» **What to do**
Write out the lines of the following records exactly, omitting the pictures from your answer.

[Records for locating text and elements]
• • •

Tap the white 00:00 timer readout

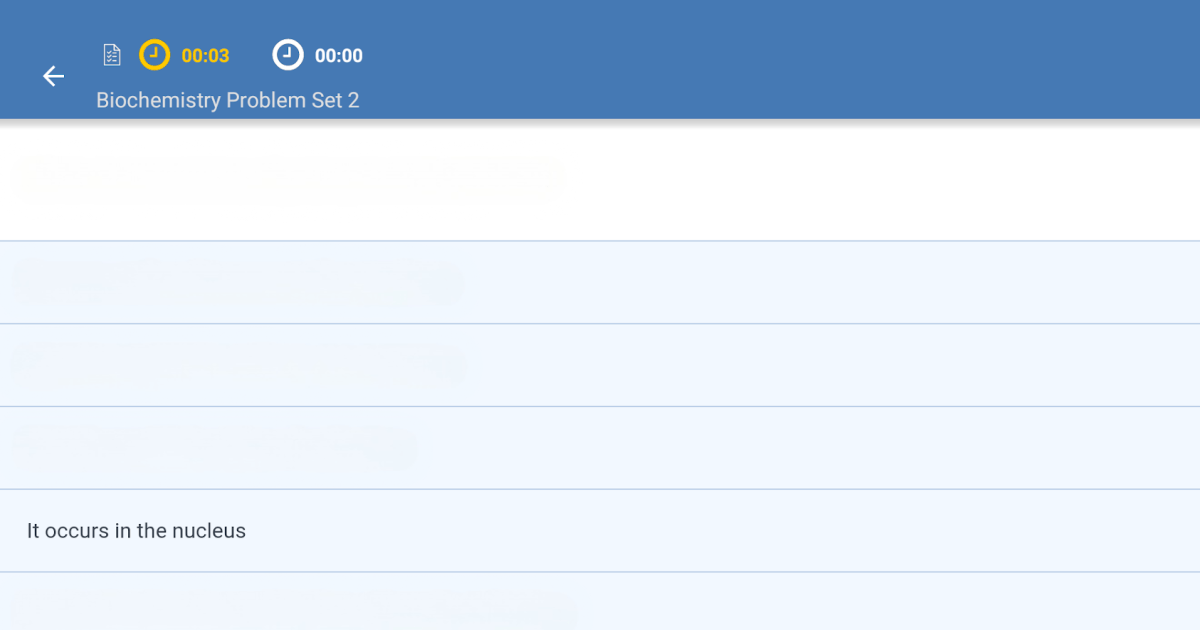(339, 56)
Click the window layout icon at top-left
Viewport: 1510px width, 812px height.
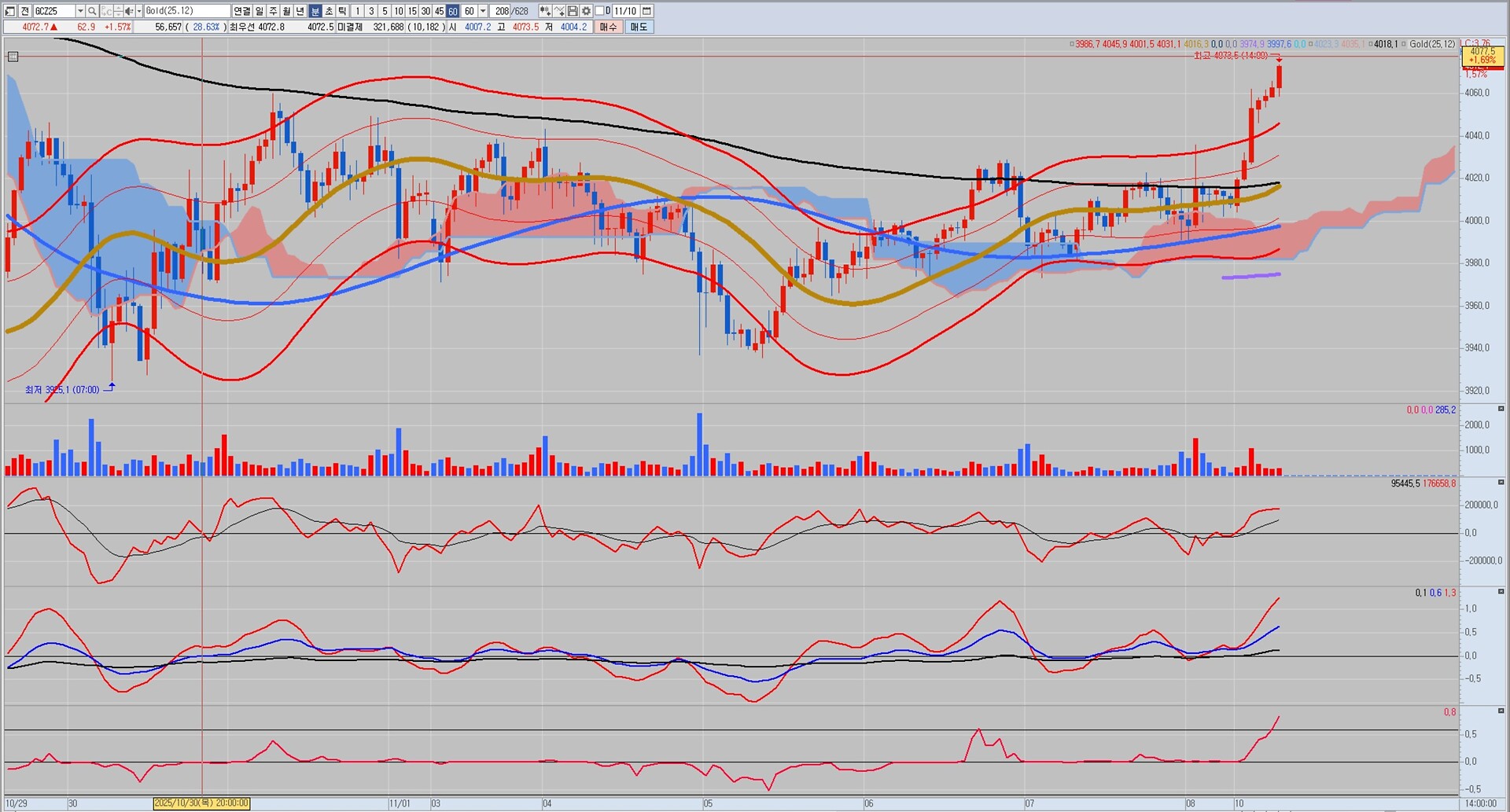click(x=10, y=11)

• • •

» **In response**
Tap the white 00:00 timer readout

(339, 56)
Click the window layout icon at top-left
Viewport: 1510px width, 812px height.
click(x=10, y=11)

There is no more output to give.